# Injured betta! Help! Torn up pelvic fins, cuts over body and a sore pectoral fin!!!



## CluelessBettaOwner (Nov 27, 2012)

A word of advice, never ever divide fish tanks with home-made tank dividers. They are dangerous.

My betta, Johnny got stuck in the tank divider. It was a home-made one. Made from folder binders and mesh. Through the binder he could see Billie (my other betta) and tried to get through to him, through 2 of the binder rings. He got stuck. 
I got him out but he is injured. I will post pictures tomorrow. His pelvic fins are all raggedy and he has multiple cuts on his body. His scales in this cuts seem to be missing. They are actually more like chunks of scales have been ripped out.
One of the pectoral fins is injured in some way.
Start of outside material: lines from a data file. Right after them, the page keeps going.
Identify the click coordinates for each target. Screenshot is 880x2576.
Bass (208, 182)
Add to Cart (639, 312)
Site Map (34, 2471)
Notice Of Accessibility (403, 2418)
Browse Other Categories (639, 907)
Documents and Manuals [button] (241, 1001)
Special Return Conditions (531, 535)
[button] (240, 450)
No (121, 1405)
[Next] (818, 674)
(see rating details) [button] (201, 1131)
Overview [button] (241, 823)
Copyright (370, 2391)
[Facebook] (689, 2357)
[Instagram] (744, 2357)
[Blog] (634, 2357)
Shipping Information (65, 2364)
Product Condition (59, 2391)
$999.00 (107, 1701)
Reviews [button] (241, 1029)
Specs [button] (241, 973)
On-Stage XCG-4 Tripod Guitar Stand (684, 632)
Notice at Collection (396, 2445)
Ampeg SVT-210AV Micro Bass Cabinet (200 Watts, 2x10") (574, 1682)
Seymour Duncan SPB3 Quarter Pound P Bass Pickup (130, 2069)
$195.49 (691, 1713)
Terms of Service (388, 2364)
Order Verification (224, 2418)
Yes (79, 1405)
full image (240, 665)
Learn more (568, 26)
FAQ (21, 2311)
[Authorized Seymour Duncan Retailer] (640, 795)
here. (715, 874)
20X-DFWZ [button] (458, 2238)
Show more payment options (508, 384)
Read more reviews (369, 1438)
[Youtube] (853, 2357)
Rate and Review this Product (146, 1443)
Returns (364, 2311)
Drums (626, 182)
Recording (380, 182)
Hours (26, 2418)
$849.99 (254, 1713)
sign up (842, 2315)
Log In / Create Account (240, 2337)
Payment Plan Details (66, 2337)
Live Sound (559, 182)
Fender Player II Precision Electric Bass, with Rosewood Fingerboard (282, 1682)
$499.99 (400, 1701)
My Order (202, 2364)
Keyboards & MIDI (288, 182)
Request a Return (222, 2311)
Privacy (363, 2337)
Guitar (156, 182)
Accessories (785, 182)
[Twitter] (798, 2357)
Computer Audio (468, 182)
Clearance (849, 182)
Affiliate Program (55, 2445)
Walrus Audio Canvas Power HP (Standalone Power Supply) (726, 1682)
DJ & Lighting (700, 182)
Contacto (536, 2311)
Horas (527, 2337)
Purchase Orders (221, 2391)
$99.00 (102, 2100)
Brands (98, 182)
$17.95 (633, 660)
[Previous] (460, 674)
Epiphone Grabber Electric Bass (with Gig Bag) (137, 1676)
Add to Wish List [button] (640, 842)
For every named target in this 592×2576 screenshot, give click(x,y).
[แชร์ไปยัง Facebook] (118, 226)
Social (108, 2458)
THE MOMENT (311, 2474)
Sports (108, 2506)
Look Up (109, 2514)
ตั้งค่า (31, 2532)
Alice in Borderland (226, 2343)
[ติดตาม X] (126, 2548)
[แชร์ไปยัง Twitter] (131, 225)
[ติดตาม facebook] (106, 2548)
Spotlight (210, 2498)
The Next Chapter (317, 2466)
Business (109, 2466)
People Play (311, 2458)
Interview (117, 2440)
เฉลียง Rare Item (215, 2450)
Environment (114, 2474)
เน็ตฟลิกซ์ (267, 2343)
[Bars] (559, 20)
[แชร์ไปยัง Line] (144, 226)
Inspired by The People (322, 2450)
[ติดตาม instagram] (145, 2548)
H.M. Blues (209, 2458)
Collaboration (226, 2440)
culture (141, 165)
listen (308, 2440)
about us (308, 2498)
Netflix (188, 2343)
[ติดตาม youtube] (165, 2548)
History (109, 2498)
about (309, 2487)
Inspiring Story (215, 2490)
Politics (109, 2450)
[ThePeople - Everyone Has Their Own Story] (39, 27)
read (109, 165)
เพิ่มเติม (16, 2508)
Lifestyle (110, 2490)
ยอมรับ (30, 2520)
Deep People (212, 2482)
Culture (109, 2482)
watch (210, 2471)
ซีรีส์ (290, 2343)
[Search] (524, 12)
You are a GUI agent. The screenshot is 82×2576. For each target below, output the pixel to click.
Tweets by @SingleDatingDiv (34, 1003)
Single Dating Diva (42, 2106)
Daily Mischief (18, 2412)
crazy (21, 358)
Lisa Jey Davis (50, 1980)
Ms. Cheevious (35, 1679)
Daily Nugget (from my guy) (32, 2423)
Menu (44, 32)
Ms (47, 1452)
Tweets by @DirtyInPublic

He is holding it against his body, only using it when absolutely neccessary.
My other fish has been moved into a temporary tank.
He is battered and bruised, but still alive. I am hopefully borrowing a friend's heater, his is still in the mail. I have removed his kinda sharp hiding place and replaced with a plant pot on it's side.
I am hoping injuries occur often in the wild and he will bounce back from it.
I need your help though. I need to know the best way to help him heal.
So help! Please!!!


----------



## CluelessBettaOwner (Nov 27, 2012)

Guys please help! Please! 
Here's that questionnaire thing!

Housing 
What size is your tank? 2ft by 1ft by 1ft
What temperature is your tank? 21 but I'm going to borrow a heater til mine gets here!
Does your tank have a filter? It is in the mail
Does your tank have an air stone or other type of aeration? No
Is your tank heated? Not yet
What tank mates does your betta fish live with? He lived in a divided tank with another betta. The other betta is now in a different tank.

Food
What type of food do you feed your betta fish? Wardleys essentials (but I can get new stuff!
How often do you feed your betta fish? Once a day 2-3 pellets 

Maintenance 
How often do you perform a water change? The tank is new so
What percentage of the water do you change when you perform a water change? the tank is new so
What type of additives do you add to the water when you perform a water change? Water conditioner/ager

Water Parameters:
Have you tested your water? If so, what are the following parameters?n/a

Ammonia:n/a
Nitrite: n/a
Nitrate:n/a
pH:n/a
Hardness: n/a
Alkalinity: n/a

Symptoms and Treatment
How has your betta fish's appearance changed? He is all hurt
How has your betta fish's behavior changed? Not swimming around much trying to rest
When did you start noticing the symptoms?
Have you started treating your fish? If so, how? I removed dangerous objects. Gave him extra food, got rid of the divder and put the other betta in a temporary tank.
Does your fish have any history of being ill? N/a
How old is your fish (approximately)? I have had him for just over a year


----------



## shellieca (Jul 12, 2012)

Clean, conditioned, temp matched water is the best medicine IMO. I had a female get stuck in a too small opening of a a decoration, I have no idea how long she was stuck, but she had been injured. She was in a 10g with other females, I just made sure the water was clean & she healed up. Others will probably tell you to add aq salt or other meds, personally I don't add anything until & if I find non-med treatments aren't working.


----------



## CluelessBettaOwner (Nov 27, 2012)

Shellieca-Thanks for the response! His pectoral din is better now as he is using it to swim. I had a closer look a his pelvic fins and they are shredded up. He is moving around the tank. Probably checking out his new big territory since a moved bill my other fish.
He is not moving to the top. Probably because his pelvic fins are shredded. Should I lower the water level or leave it be.
Also should I do water changes daily? Just til he gets better.
Again thanks for your help!


----------



## CluelessBettaOwner (Nov 27, 2012)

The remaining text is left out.